My mind has been all over the place this week. Rather than focus on any one thing that I have been thinking about, I thought I would briefly recount a number of ideas that have been percolating in my brain. Feel free to pick on whichever ones catch your fancy.
1. Hey, a new picture of me from two weeks ago (for those who have no idea what I look like). As to why that is relevant, well I have lost 25 pounds over the last three months, which has made hikes like this a little easier to do. The best part is, I can walk here from home in about an hour. For further relevance, see points 5 & 7 below.
We are on the verge – within 10 years – of a major collapse of evangelical Christianity.
I think next January/February/March I will be taking a statistical look at his predictions. For those who don’t know how I got started writing at Internet Monk, it was as a result of responding to and supporting Michael’s posts. So my ten year anniversary is coming up soon too!
3. My mother, the computer whiz, at age 77 organized a digital scrapbooking conference this past weekend. It was a small conference but attendees came from across Canada and the United States. One lady had to leave early. Her synagogue had just been attacked in Pittsburgh. Our family is no stranger to terrorism, have felt the effect of it in Africa on a number of occasions. What was normal for us in Africa, now seems to be becoming the new normal in North America.
4. I never really “grokked” Eugene Peterson. There, I said it. Maybe because I was always more of a Martha than a Mary. Before throwing the daggers though, read the next point.

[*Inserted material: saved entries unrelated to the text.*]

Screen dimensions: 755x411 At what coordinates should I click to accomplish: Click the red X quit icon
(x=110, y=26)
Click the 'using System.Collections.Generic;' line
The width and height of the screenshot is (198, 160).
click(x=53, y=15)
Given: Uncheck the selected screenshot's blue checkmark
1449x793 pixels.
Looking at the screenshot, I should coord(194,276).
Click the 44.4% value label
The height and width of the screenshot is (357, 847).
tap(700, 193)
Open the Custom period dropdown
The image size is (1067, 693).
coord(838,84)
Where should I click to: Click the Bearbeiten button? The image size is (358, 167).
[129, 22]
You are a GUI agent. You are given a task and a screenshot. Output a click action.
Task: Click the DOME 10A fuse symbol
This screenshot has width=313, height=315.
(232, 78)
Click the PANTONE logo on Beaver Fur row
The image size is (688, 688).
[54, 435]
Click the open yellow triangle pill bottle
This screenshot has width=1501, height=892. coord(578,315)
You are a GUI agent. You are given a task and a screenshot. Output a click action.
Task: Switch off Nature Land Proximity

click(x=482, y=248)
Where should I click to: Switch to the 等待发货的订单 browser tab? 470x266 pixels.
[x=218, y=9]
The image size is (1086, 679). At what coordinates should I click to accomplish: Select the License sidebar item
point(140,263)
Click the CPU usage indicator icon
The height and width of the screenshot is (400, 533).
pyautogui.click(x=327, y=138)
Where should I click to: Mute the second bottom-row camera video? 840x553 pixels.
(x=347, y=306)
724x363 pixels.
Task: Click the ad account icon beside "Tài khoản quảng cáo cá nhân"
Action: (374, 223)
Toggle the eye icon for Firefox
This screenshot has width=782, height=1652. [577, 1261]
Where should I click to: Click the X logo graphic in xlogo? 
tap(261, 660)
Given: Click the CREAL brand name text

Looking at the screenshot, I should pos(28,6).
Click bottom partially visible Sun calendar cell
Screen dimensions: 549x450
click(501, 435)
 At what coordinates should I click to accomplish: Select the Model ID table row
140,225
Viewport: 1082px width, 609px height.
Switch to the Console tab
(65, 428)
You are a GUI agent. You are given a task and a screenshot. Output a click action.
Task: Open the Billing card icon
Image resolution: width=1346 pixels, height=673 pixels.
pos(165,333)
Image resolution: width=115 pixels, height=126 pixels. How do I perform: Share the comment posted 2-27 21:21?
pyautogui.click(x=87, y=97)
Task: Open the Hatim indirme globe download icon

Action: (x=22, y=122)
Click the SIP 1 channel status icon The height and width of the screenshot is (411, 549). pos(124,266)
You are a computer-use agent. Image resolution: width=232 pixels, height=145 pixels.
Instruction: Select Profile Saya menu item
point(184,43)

5. Eugene Peterson did not like “big church”. One of the things that I have appreciated about the megachurch that I attend is it finally allows me to “be” rather than “do”. I have one small responsibility once every three weeks, and for the first time in a long time I come home from church refreshed rather than drained. It may be time to revisit his “Contemplative Pastor”. This may make its way into a future post.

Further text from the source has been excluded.